The case of Ethel and Julius Rosenberg, the young Jewish American couple executed in June 1953 at the height of the cold war for allegedly passing atomic secrets to the Russians, has weighed heavily on the US political and cultural conscience for 70 years. They were the first civilians to be charged and put to death for conspiracy to commit espionage in peacetime, and the case has long been judged, including by many of those on the political right, as the US’s ugliest mistake of the cold war.
Meanwhile, fiction has made rich play with the strange truths and metaphors of the stories swirling around this “stubbornly mundane” couple. Sylvia Plath’s The Bell Jar famously opens with the line: “It was a queer, sultry summer, the summer they electrocuted the Rosenbergs …’’ But it is EL Doctorow’s The Book of Daniel, published in 1971, told from the perspective of the clever, restive elder son of the slain couple (the Isaacsons in the novel) that still stands as the most inventive evocation of the story’s deeper political meanings and human consequences.
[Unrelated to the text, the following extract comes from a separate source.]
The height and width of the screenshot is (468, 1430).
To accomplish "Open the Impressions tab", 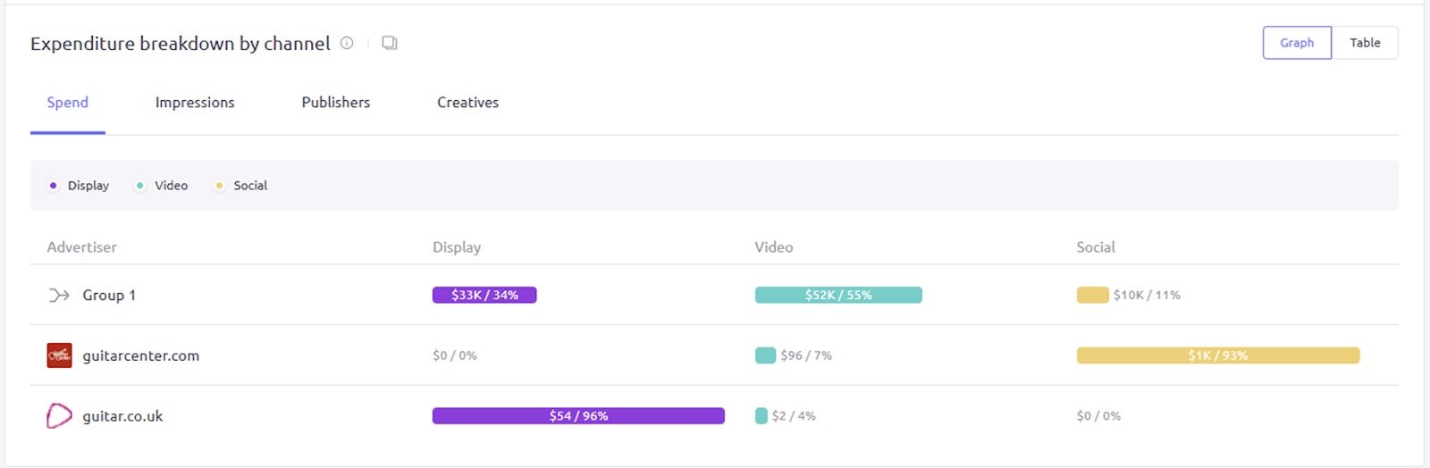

Anne Sebba was first introduced to the tragedy by Doctorow’s “highly fictionalised but desperately dramatic version of events”, a “pocket sized paperback” that she devoured when she was a young mother living in New York in the 1970s. She became fascinated by “what can happen when fear, a forceful and blunt weapon in the hands of authority, turns to hysteria and justice is wilfully ignored”.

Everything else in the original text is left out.